If you haven’t met St. Cyril of Jerusalem (AD 313-386) yet, you should get to know him. He vies for the title of the Church’s best ever catechist – indeed, he is truly the Catechetical Doctor! His lectures on the Holy Spirit are outstanding in beauty and clarity – so much that the Church chose his writings to enshrine as part of the Divine Office for all clergy and religious to meditate upon each year.

In His encounter with the Samaritan woman at the well (John 4:1-41) the Lord uses his natural thirst in the heat of the day as a springboard to a deeper conversation about Himself as the Wellspring of living water. This idea of living water is, as St. Cyril explains, a description of the grace of the Holy Spirit, so often described in elemental ways.

But isn’t this curious?
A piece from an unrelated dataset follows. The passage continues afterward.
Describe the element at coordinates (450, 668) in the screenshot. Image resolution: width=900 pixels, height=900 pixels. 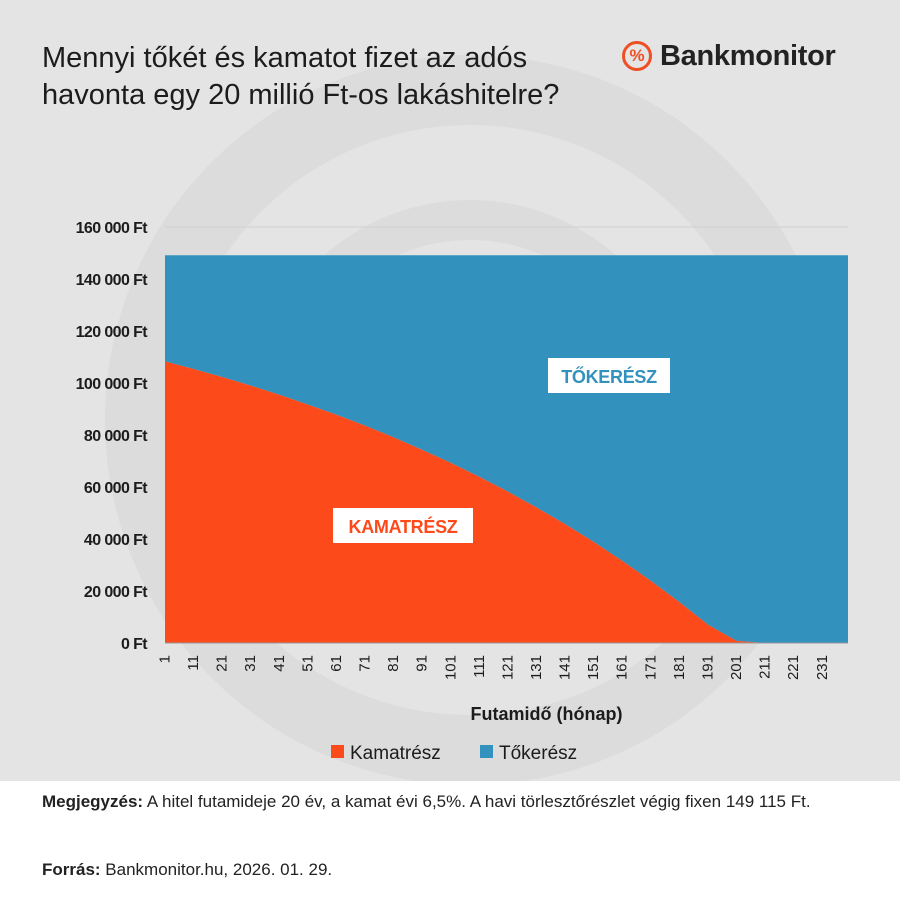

God the Holy Spirit – as unrelated to matter as you can get – should be associated with the most basic of the elements of nature: air, fire and water. Only ‘earth’ is avoided – perhaps because the other three all have their impact upon earth – and thus in such analogies the earth represents us.

St. Cyril’s beautiful observation is that all things in nature depend upon water – and water is always the same in itself, simple and pure H2O, but produces such different effects in those upon those it acts. As with water, so the Holy Spirit’s action “…is different in different people, but [He] Himself is always the same.” Thus the same Spirit who encourages the weak to be strong, may also inspire the prophet to preach, the artist to create and all of us to fast, or pray.

In other words, God the Spirit responds to our need – so that every corner of our being might be filled up with Him, and thus we might be transformed, day-by-day, into little Christs – for that is what being called a ‘Christian’ means. There is no end to the bounty of goodness that God pours forth in Himself, by the Gift of the Indwelling Spirit. Whatever you truly require will be granted to you by the author of life itself!

This, my dear friends, is the privilege of Baptism. Perhaps you have a good understanding of what an honor that is now, but all of us are so greatly endowed with His presence already, that if we stopped to contemplate it too much we would die of joy! On this great Feast then, let us all make a solemn pledge to beg the Spirit to remove our hearts of stone and give us heart of flesh instead!